それまでは、ちょっとしたお手伝いはしていました(正確に言うと、させられていた)。
例えば、鰹節を削り器で削る役目や、ソーセージをフライパンの上で転がす役目だったり、茹でたじゃがいもを潰す役目だったり。
私は面倒なことが嫌いで集中力にも欠ける子供だったので、それらの役目は私にとって楽しいことではありませんでした。

ふと沸き起こった、家族を驚かせてみたい!願望

そんな私がある日突然、思いつきます。
お休みの日に家族が起きてきて、朝ごはんが出来ていたら、みんなびっくりするんじゃない?!、と。

なんでそう思ったのかわからないけど、
当時、両親・私・妹の4人家族で布団を並べて寝ていた寝室を一人抜け出し、朝ごはんをつくりはじめました。

メニューは、当時の休日定番メニュー
・トースト
・スクランブルエッグ
・ケチャップソーセージ
の3つ。
作り方は毎週お手伝いをしながら見ていたのでわかっていましたから、特段、苦労することも、失敗することもなく朝ごはんができあがりました。
途中、家族の誰かが起きてこないか、ヒヤヒヤしたのだけはよく覚えています。

大人にはコーヒーも入れて、子供には牛乳も用意して、あとは食べるだけ!という状態にして、家族を起こしに行きました。

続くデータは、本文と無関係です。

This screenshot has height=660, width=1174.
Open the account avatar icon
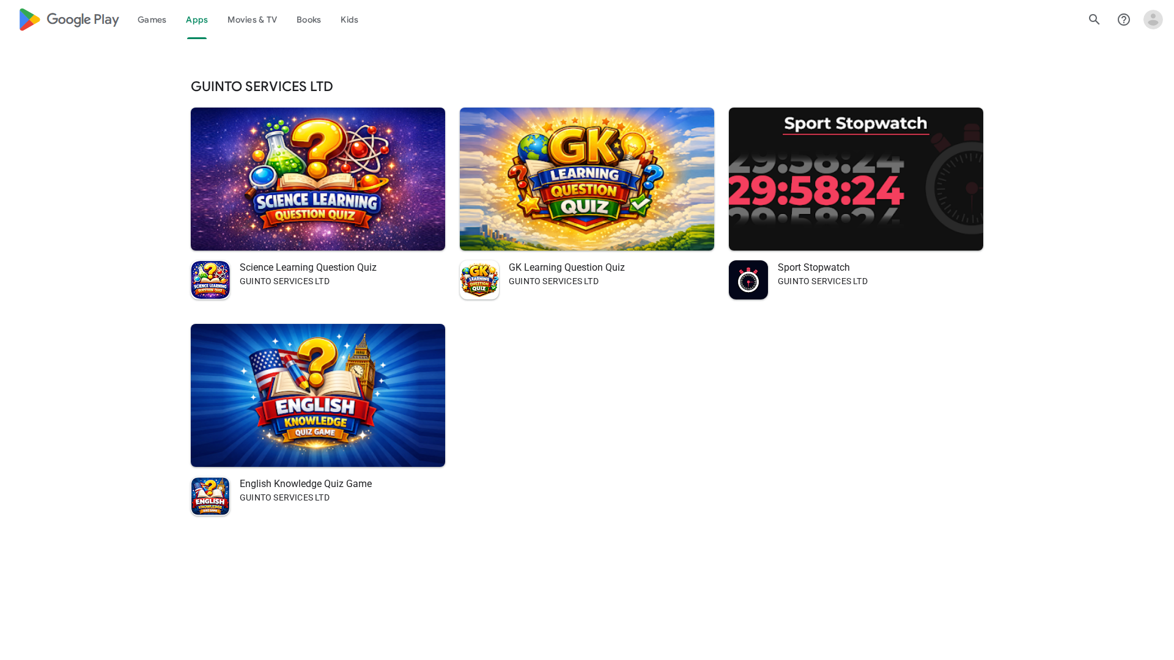(1153, 20)
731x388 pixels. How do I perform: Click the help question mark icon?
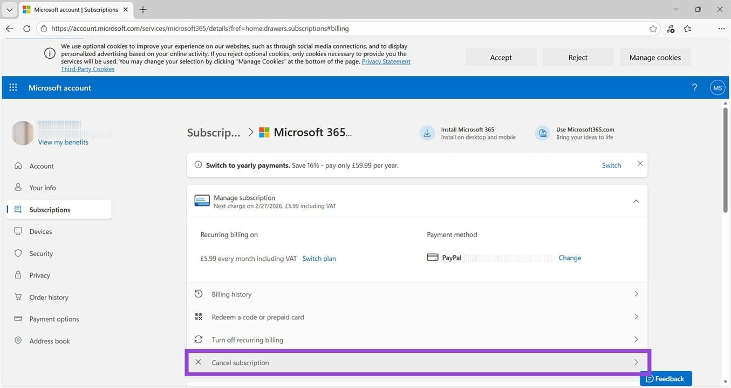click(x=694, y=87)
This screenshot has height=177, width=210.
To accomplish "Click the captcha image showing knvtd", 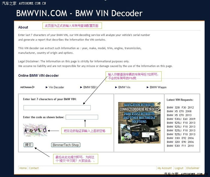I will (35, 131).
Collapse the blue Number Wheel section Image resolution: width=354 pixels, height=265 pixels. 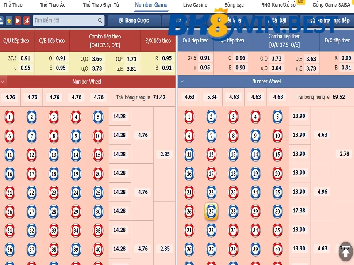[x=182, y=82]
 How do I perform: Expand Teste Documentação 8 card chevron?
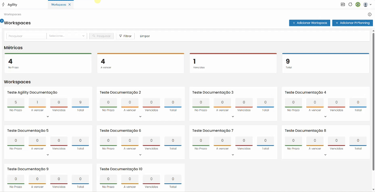click(325, 155)
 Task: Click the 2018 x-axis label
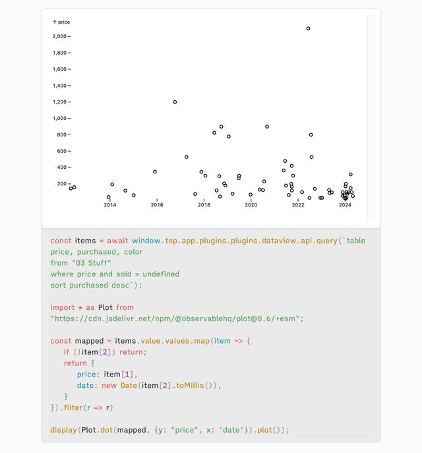(x=204, y=205)
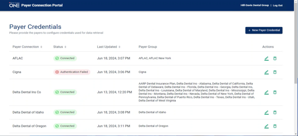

家族はすぐ目を覚まし、食卓に並んだ朝ごはんを目にして、驚いていました。特に母の喜びようは、私が想像していた以上。

自分が作った朝ごはんを、家族みんなが喜んで食べている。
月並みな言葉だけど、自分で作ったごはんは、自分も美味しい。
何より一番嬉しかったのは、自分がしたことで皆を驚かすことができたこと。それも、皆にとって幸せな驚きを。

今思えば、母は娘が台所で何かやっているのを気づいていたかもしれません…。うちの母のことだから「朝ごはんつくっているな、しめしめ…」とでも思っていたのかもしれない。「ここで喜べば、もっと料理をするようになるはず」とかね。

次の休日も私が朝ごはんをつくることを母は期待していたようだけど、残念ながら天の邪鬼な私はしませんでした。

一番古い料理の記憶は、
自分の料理でも役に立てるという成功体験

でもそれ以降も、気まぐれに朝ごはんをつくり、時に晩ごはんや、おやつづくりにチャレンジし、中学生の頃からは働き始めた母に代わり家族の晩ごはんづくりの役目も担うようにりました。

私の人生で一番古い料理の記憶は、自分の料理で、人に幸せな驚きを与えられれた、という成功体験でした。

途中、料理ができあがるまで起きてこず、驚き喜び、美味しいと食べてくれた家族にありがとう、と言いたい。

今の私があるのは、この時の「私にも人に幸せを提供できる」という成功体験が、あらゆることの原動力のすべて、なのだから。